= DO THIS =
Transcribe all of the records below word for word, without changing anything.

(Stored dataset items)
** START **
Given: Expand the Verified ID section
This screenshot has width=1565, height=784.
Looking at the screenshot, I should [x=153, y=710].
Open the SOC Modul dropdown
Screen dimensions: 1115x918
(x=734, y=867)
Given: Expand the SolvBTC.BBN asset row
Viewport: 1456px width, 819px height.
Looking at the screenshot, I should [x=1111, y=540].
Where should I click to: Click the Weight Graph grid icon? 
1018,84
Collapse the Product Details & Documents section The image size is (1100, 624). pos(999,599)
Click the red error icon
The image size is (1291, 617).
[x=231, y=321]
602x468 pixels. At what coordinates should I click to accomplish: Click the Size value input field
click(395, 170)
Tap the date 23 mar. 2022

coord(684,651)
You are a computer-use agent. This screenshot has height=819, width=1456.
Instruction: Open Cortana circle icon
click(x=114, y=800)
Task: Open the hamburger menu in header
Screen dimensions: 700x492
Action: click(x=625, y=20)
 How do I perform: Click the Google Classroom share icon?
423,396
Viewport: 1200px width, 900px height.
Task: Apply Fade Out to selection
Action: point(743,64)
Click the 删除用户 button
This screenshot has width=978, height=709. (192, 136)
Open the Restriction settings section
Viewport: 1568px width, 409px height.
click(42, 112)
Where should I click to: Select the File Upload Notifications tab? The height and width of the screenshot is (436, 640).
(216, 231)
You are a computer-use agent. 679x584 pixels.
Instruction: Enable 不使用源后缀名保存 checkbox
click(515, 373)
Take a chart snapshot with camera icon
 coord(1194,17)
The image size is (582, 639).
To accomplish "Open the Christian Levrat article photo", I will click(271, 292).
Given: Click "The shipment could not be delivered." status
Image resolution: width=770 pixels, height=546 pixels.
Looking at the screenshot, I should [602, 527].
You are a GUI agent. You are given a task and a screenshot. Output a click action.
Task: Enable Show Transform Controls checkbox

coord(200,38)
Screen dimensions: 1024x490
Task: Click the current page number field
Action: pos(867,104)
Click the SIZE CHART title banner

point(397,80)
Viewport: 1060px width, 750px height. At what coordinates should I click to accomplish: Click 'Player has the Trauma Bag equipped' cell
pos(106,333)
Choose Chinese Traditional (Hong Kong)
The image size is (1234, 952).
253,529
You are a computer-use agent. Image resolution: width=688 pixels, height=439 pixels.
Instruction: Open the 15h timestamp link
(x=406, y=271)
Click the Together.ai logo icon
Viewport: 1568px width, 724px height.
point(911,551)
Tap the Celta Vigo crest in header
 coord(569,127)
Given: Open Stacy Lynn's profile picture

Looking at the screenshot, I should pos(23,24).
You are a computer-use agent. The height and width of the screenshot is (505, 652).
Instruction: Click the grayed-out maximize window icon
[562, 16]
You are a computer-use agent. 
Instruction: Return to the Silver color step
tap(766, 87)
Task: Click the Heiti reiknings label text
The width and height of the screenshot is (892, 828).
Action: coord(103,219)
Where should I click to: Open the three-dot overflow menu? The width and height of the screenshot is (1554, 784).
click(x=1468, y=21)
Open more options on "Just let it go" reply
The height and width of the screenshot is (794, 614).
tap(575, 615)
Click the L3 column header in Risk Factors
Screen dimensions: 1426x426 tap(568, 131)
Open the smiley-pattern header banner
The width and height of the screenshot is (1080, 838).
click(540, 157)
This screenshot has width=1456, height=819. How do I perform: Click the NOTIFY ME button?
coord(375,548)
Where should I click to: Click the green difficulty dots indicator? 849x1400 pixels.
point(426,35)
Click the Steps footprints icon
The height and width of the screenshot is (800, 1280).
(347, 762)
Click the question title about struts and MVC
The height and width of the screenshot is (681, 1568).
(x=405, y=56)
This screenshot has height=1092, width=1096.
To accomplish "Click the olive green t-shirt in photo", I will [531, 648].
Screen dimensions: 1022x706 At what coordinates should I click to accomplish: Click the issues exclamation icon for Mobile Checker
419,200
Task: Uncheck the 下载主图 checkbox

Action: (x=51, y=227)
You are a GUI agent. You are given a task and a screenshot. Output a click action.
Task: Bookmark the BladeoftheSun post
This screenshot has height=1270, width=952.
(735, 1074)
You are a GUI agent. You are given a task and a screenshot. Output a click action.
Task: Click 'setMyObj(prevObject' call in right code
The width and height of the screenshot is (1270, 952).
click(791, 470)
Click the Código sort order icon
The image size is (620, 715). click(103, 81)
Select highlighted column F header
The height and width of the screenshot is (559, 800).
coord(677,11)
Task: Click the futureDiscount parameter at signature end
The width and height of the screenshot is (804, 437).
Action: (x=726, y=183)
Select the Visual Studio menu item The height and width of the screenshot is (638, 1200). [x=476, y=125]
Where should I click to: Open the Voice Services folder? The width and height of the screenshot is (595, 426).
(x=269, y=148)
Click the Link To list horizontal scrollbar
** END **
= COMPLETED TASK =
Given: Expand the Verified ID section
This screenshot has width=1565, height=784.
Looking at the screenshot, I should [x=153, y=710].
Open the SOC Modul dropdown
Screen dimensions: 1115x918
(x=734, y=867)
Given: Expand the SolvBTC.BBN asset row
Viewport: 1456px width, 819px height.
Looking at the screenshot, I should [x=1111, y=540].
Where should I click to: Click the Weight Graph grid icon? 
1018,84
Collapse the Product Details & Documents section The image size is (1100, 624). pos(999,599)
Click the red error icon
The image size is (1291, 617).
[x=231, y=321]
602x468 pixels. At what coordinates should I click to accomplish: Click the Size value input field
click(395, 170)
Tap the date 23 mar. 2022

coord(684,651)
You are a computer-use agent. This screenshot has height=819, width=1456.
Instruction: Open Cortana circle icon
click(x=114, y=800)
Task: Open the hamburger menu in header
Screen dimensions: 700x492
Action: click(x=625, y=20)
 How do I perform: Click the Google Classroom share icon?
423,396
Viewport: 1200px width, 900px height.
Task: Apply Fade Out to selection
Action: point(743,64)
Click the 删除用户 button
This screenshot has width=978, height=709. (192, 136)
Open the Restriction settings section
Viewport: 1568px width, 409px height.
click(42, 112)
Where should I click to: Select the File Upload Notifications tab? The height and width of the screenshot is (436, 640).
(216, 231)
You are a computer-use agent. 679x584 pixels.
Instruction: Enable 不使用源后缀名保存 checkbox
click(515, 373)
Take a chart snapshot with camera icon
 coord(1194,17)
The image size is (582, 639).
To accomplish "Open the Christian Levrat article photo", I will click(271, 292).
Given: Click "The shipment could not be delivered." status
Image resolution: width=770 pixels, height=546 pixels.
Looking at the screenshot, I should [602, 527].
You are a GUI agent. You are given a task and a screenshot. Output a click action.
Task: Enable Show Transform Controls checkbox

coord(200,38)
Screen dimensions: 1024x490
Task: Click the current page number field
Action: pos(867,104)
Click the SIZE CHART title banner

point(397,80)
Viewport: 1060px width, 750px height. At what coordinates should I click to accomplish: Click 'Player has the Trauma Bag equipped' cell
pos(106,333)
Choose Chinese Traditional (Hong Kong)
The image size is (1234, 952).
253,529
You are a computer-use agent. Image resolution: width=688 pixels, height=439 pixels.
Instruction: Open the 15h timestamp link
(x=406, y=271)
Click the Together.ai logo icon
Viewport: 1568px width, 724px height.
point(911,551)
Tap the Celta Vigo crest in header
 coord(569,127)
Given: Open Stacy Lynn's profile picture

Looking at the screenshot, I should pos(23,24).
You are a computer-use agent. The height and width of the screenshot is (505, 652).
Instruction: Click the grayed-out maximize window icon
[562, 16]
You are a computer-use agent. 
Instruction: Return to the Silver color step
tap(766, 87)
Task: Click the Heiti reiknings label text
The width and height of the screenshot is (892, 828).
Action: coord(103,219)
Where should I click to: Open the three-dot overflow menu? The width and height of the screenshot is (1554, 784).
click(x=1468, y=21)
Open more options on "Just let it go" reply
The height and width of the screenshot is (794, 614).
tap(575, 615)
Click the L3 column header in Risk Factors
Screen dimensions: 1426x426 tap(568, 131)
Open the smiley-pattern header banner
The width and height of the screenshot is (1080, 838).
click(540, 157)
This screenshot has width=1456, height=819. How do I perform: Click the NOTIFY ME button?
coord(375,548)
Where should I click to: Click the green difficulty dots indicator? 849x1400 pixels.
point(426,35)
Click the Steps footprints icon
The height and width of the screenshot is (800, 1280).
(347, 762)
Click the question title about struts and MVC
The height and width of the screenshot is (681, 1568).
(x=405, y=56)
This screenshot has height=1092, width=1096.
To accomplish "Click the olive green t-shirt in photo", I will [531, 648].
Screen dimensions: 1022x706 At what coordinates should I click to accomplish: Click the issues exclamation icon for Mobile Checker
419,200
Task: Uncheck the 下载主图 checkbox

Action: (x=51, y=227)
You are a GUI agent. You are given a task and a screenshot. Output a click action.
Task: Bookmark the BladeoftheSun post
This screenshot has height=1270, width=952.
(735, 1074)
You are a GUI agent. You are given a task and a screenshot. Output a click action.
Task: Click 'setMyObj(prevObject' call in right code
The width and height of the screenshot is (1270, 952).
click(791, 470)
Click the Código sort order icon
The image size is (620, 715). click(103, 81)
Select highlighted column F header
The height and width of the screenshot is (559, 800).
coord(677,11)
Task: Click the futureDiscount parameter at signature end
The width and height of the screenshot is (804, 437).
Action: (x=726, y=183)
Select the Visual Studio menu item The height and width of the screenshot is (638, 1200). [x=476, y=125]
Where should I click to: Open the Voice Services folder? The width and height of the screenshot is (595, 426).
(x=269, y=148)
Click the Link To list horizontal scrollbar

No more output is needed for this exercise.